Energy And Equity Markets Are Pointing Sharply Lower This Morning
So much for that rally. Energy and equity markets are pointing sharply lower this morning, after Tuesday’s big rally ran out of steam in the afternoon. For refined products, 15 cent morning gains were largely wiped out heading into Tuesday’s close, an ominous technical signal that encouraged more follow through selling overnight. For stocks, those that suggested Tuesday’s rally was a dead cat bounce are looking like they know what they’re talking about (for now) as the world continues to try and figure out what happens when we stop giving money away for free.
The US President is expected to call on congress to suspend federal gasoline & diesel taxes for 3 months today, and ask states to provide similar relief on their own taxes. If congress agrees on this plan (which seems almost comical) and the states follow suit, the average retail fuel price could drop by around 50 cents/gallon, which is a meaningful amount for consumers. That (theoretical) price drop could help spur demand, which given the tight supply situation may actually lead to higher prices later in the year than if they allowed high prices to heal themselves as they tend to do.
The IEA’s head warned that Russia could cut off natural gas supplies to Europe completely this winter, when that supply is most needed, in an effort to continue using the energy weapon to win the war in Ukraine. Those remarks coincided with the agency’s World Energy Investment report, which highlighted a record amount of spending on renewable fuels in 2022, while stating that the amount is still not nearly enough to reach the climate pledge goals around the world.
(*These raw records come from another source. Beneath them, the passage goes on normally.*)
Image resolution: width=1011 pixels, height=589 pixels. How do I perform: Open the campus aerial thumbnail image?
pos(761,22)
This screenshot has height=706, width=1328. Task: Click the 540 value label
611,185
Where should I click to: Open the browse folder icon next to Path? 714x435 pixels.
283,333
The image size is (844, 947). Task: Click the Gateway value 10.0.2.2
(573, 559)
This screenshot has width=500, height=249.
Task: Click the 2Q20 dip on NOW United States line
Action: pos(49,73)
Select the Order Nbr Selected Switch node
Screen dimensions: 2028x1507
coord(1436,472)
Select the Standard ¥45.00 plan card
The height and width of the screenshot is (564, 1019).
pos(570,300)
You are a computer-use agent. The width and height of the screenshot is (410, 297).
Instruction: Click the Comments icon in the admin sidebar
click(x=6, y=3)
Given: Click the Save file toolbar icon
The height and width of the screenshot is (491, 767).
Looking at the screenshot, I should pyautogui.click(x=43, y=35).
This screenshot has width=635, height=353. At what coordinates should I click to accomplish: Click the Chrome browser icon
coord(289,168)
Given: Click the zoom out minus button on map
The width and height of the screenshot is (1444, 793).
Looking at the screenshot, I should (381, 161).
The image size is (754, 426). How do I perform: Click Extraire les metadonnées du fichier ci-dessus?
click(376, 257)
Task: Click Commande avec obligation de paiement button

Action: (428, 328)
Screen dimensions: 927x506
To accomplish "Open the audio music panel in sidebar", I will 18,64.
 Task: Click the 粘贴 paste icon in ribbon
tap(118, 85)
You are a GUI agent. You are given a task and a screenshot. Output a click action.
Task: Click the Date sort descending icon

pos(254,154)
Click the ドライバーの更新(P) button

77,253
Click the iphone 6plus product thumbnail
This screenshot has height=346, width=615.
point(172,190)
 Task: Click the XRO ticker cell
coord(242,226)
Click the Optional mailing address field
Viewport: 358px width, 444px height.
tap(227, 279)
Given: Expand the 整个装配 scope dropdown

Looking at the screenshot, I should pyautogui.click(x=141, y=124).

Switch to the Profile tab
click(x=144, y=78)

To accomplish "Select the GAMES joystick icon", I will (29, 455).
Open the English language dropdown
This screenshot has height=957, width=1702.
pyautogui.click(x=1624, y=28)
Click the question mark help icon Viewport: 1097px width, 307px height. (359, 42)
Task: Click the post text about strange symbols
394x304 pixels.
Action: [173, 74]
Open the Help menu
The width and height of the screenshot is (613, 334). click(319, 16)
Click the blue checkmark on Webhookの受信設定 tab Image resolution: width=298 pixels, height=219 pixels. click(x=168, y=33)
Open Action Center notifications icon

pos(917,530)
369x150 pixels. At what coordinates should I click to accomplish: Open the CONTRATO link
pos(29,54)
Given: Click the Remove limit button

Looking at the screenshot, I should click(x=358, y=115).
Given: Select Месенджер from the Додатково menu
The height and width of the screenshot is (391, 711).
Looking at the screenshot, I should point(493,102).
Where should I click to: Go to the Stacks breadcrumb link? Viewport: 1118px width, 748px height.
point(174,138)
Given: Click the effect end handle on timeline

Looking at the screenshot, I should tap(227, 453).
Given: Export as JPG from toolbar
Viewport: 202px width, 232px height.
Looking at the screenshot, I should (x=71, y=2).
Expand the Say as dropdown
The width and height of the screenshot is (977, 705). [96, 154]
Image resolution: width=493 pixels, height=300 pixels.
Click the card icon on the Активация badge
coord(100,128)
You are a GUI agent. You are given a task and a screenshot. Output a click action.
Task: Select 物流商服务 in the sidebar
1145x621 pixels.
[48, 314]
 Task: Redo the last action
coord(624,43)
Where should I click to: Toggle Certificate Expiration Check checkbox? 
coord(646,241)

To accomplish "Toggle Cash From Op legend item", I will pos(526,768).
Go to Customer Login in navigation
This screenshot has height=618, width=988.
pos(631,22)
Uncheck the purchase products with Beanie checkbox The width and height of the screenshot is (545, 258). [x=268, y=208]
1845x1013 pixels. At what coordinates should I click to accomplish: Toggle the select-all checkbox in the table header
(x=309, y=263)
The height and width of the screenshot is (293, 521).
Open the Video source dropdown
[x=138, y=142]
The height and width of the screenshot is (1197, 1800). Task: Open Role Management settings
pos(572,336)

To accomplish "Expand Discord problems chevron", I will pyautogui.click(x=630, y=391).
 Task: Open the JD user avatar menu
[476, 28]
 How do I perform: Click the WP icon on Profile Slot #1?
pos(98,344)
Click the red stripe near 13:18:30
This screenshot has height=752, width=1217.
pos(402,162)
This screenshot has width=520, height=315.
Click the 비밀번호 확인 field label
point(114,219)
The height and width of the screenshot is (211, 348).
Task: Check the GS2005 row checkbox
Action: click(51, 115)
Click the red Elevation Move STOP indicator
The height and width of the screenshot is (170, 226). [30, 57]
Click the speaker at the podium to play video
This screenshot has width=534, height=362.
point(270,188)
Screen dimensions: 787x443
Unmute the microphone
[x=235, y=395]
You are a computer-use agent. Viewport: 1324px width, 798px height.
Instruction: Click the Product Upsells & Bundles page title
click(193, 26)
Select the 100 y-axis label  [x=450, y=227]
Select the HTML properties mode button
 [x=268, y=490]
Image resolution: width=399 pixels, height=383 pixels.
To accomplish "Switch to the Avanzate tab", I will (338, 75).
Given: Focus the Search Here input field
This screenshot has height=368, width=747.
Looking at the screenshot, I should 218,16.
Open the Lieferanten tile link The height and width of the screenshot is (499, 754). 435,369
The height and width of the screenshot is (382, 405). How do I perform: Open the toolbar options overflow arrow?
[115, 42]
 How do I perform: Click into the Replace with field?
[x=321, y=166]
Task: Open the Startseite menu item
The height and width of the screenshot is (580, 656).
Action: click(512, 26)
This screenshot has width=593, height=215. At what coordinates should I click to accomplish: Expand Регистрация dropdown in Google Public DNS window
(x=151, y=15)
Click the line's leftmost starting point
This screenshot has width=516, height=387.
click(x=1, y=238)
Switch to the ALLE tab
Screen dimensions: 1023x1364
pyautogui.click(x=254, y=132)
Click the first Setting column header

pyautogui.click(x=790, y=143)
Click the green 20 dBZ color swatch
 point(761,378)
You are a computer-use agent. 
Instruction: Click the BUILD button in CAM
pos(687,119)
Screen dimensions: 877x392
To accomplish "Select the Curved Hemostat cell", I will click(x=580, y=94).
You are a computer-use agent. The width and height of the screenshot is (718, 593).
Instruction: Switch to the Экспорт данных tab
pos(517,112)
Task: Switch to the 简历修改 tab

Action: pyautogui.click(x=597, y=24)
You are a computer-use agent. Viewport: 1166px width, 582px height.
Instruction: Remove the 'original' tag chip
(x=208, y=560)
The report also noted the near record refinery capacity retirement over the past 2 years and the impact it’s having on global supply/demand balances.
A drone attack on a Russian refinery overnight was another reminder that it’s a lot easier to destroy a refinery than it is to build one, which is a big reason why there are no short term supply solutions to the current situation.
The Dallas FED released a study on high fuel prices Monday and highlighted the expected drop in demand they will bring later this year.
Pent-up demand for travel (particularly foreign travel) amid easing COVID-19 restrictions could be a reason U.S. fuel consumption remains sticky. This may provide only a temporary uplift through August, when the summer travel season winds down. At the same time, a proliferation of work-from-home options gives many workers the ability to reduce their commuting fuel use—which is roughly 30 percent of gasoline consumption—relative to pre-COVID-19 levels. All told, fuel prices may be closer to consumers’ pain threshold than inflation-adjusted prices might suggest. And if prices climb higher, expect consumers to respond by cutting back on fuel consumption and overall spending sooner than later.